Yeah, I was having issues until I got min and max working properly too. Glad its working!

Also, I was having intermittent issues until I first set the alpha channel to 1 (using CI), then I use vImageConvert_AnyToAny to convert from the current format to ARGB8888, then convert to PlanarF from there.

commented

Hi @3DTOPO @hollance,

Sorry for reviving this thread once again! 😅 😅

I am also attempting get a work around for the flexible input image for Pytorch converted CoreML Model, but I am having issues converting image from RGBA to ARGB.

From my understanding, the original CGImage that I have is in RGBA format. According to what you are trying to achieve, I need to convert the CGImage from RGBA to ARGB, then use vImageConvert_ARGB8888toPlanarF to get the 3 channels needed. Is my understanding here correct?
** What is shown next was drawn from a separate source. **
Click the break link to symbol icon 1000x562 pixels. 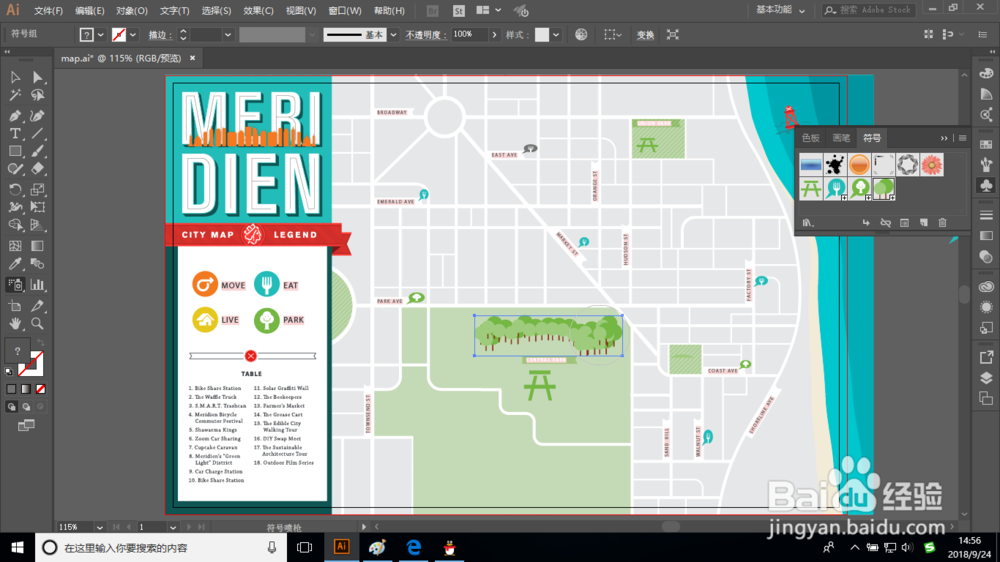[x=885, y=223]
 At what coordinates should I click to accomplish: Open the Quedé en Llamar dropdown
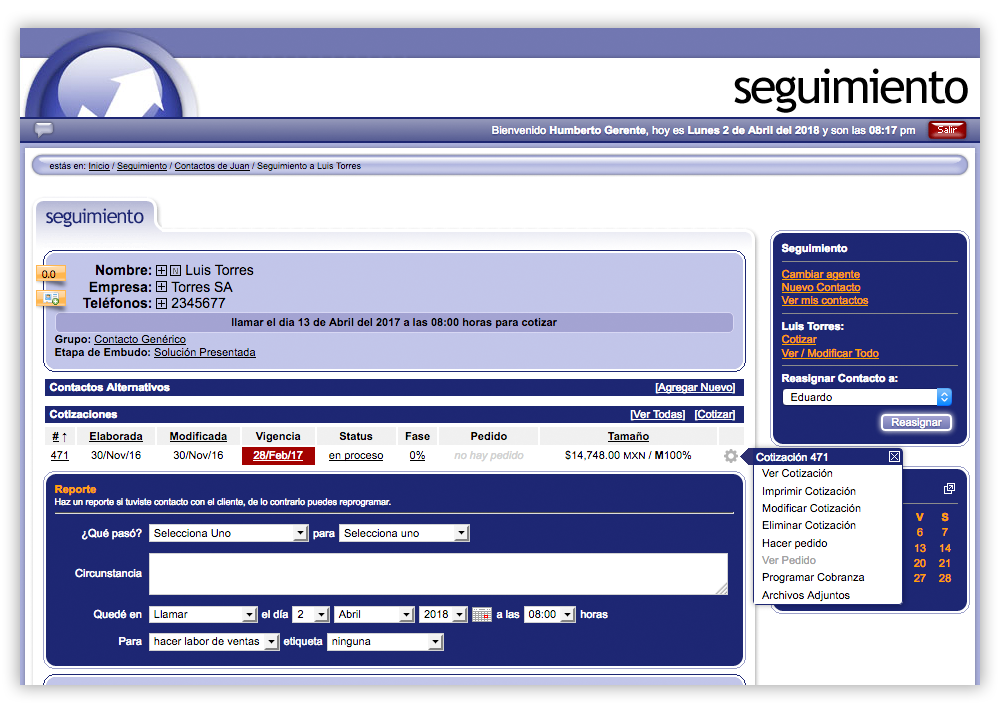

I assumed my understanding above is correct, and tried to convert from RGBA to ARGB using vImageConvert_AnyToAny. I do so by specifying CGImageAlphaInfo.first in CGBitmapInfo. However, after converting, the resulting destination format is always in RGBA format despite explicit specification. Below is my source and destination format

        // Source Image Format
        guard var srcImageFormat = vImage_CGImageFormat(cgImage: cgImage) else {
            return
        }

        // Destination format — argb8888
        guard var destImageFormat = vImage_CGImageFormat(
            bitsPerComponent: 8,
            bitsPerPixel: 32,
            colorSpace: CGColorSpaceCreateDeviceRGB(),
            bitmapInfo: CGBitmapInfo(rawValue: CGImageAlphaInfo.first.rawValue), // <-- Specified that A comes first!!
            renderingIntent: .defaultIntent) else {
            return
        }

        // create converter
        let converterUnmanaged = vImageConverter_CreateWithCGImageFormat(
            &srcImageFormat,
            &destImageFormat,
            nil,
            vImage_Flags(kvImagePrintDiagnosticsToConsole),
            nil)

Am I missing something here? Can you elaborate how you convert the Image to ARGB8888 format?

To a lot of the vImage functions, it doesn't matter whether the order is ARGB or RBGA. I think vImageConvert_ARGB8888toPlanarF will work just fine with RGBA. But of course now your alpha channel will be in a different place.

My convert any to ARGB looks like yours except that I am passing nil for colorSpace.